The same pattern is revealed if we conduct an analysis more resistant to outliers by constructing a binary dependent variable, set to 1 if cathodal performance is lower than control performance and to 0 otherwise–and performing a logistic regression with item acceptability inter-item relatedness as predictors.

i

Interchangeable does not mean indistinguishable. Imagine two categories: things weighing more than 4 grams and things weighing less than 4 grams. Clearly, if it is impossible to distinguish between something weighing.010 grams and .011grams, no categorization effort is required to group them together. An act of categorization can, however, reduce the ability to perceive differences between entities placed in the same category. This is the well-described phenomenon of categorical perception (Goldstone, Lippa, & Shiffrin, 2001; Harnad, 1987). What is often underappreciated is that categorical perception effects are quantitative in nature. It is virtually never the case that placing items into the same category renders previously distinguishable items indistinguishable(McMurray, Aslin, Tanenhaus, Spivey, & Subik, 2008; e.g., see McMurray & Spivey, 2000 for the argument against invariance within phonemic categories). A simple argument for why within-category representational collapse does not occur is that it is disastrously maladaptive. All entities need to be categorized in multiple ways, depending on current goals, and one normally has multiple goals. For example, given the goal of word-identification from speech, all differences between productions of a given word should be collapsed by the word recognition process. A task calling for word identification and nothing else may produce some abstraction over properties of the speech stream that are less relevant for word identification. But entirely collapsing differences over these properties would make it impossible to use the speech signal to recover speaker identity, emotional and prosodic content, etc. The alternative, that there are distinct parallel representations for every conceivable task which the organism might enact, is untenable.

ii

Per request of one of the reviewers we also computed an additional set of similarity measures using a corpus derived measure of global semantic similarity. We used the freely-available ‘DISCO’ algorithm http://www.linguatools.de/disco/disco_en.html) trained on the English version of Wikipedia. Naturally, similarity here was computed over written words rather than images. We computed two sets of similarity measures: Within-category similarity was derived by averaging, for each of the category types in our main study, the pairwise similarity between the designated targets. For example, the within-category similarity of the ‘things that are soft’ category was the average of all the pairwise similarity ratings between the targets “bed”, “rabbit”, “mitten”, and “cat.” Between-category similarity was likewise defined as the average similarity between the targets of a particular category used in the experiment and all the distractors that were shown to the subjects. A Python script for performing these computations is available from the first author on request.

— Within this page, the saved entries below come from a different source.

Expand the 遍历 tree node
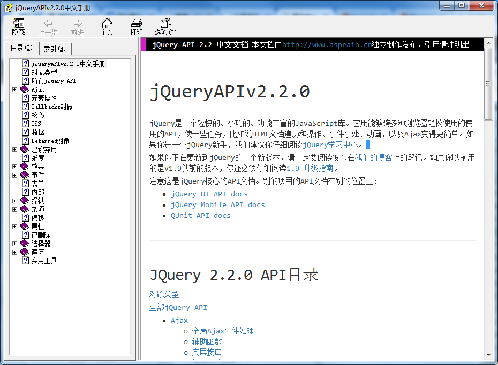click(x=14, y=252)
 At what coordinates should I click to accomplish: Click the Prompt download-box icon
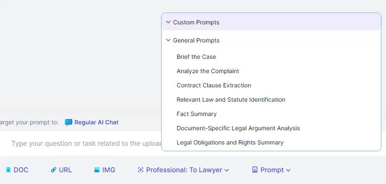point(255,169)
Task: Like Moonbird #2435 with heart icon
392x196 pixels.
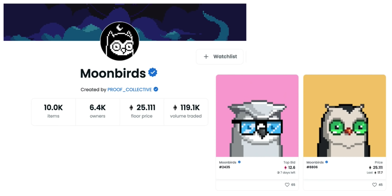Action: point(287,185)

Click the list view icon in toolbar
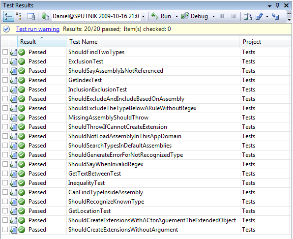(8, 16)
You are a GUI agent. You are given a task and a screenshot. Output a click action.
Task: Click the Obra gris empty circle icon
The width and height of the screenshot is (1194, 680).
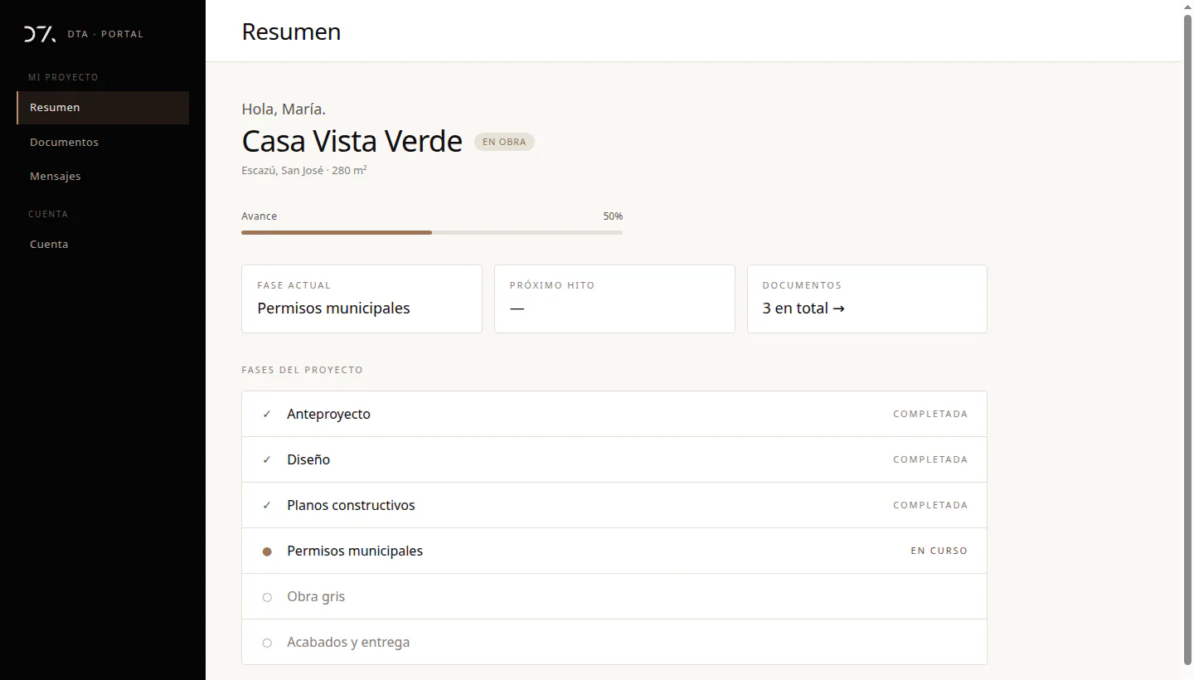[267, 597]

The within-category similarity measure was reliably correlated with the relatedness measure we previously collected from human subjects (r=568, p<0005). Like the relatedness measure, it was also reliably lower for low-dimensional, compared to high-dimensional categories: Mlow-dm=.016, Mhigh-dim=.047, t(19)=3.82, p=.001. This makes sense: the targets from high-dimensional categories tend to co-occur in a larger range of contexts. The greater DISCO similarity between a dress and a skirt, for example (members of the high-dimensional category ‘clothes’) compared to a toothbrush and a pen (members of the category thin, long things) derives from the larger shared contexts of dress/skirt compared to toothbrush/pen. The between-category measure did not vary between low- and high-dimensional categories, Mlow-dim=.007, Mhigh-dim=.008, t<1. This is again not surprising given that the distractors were drawn from the very same set for all the categories. Although correlated with our relatedness measure, DISCO within-category similarity did not predict hit rates for any of the participant groups, ps>.7 and its inclusion in the regression did not qualitatively affect the reported results.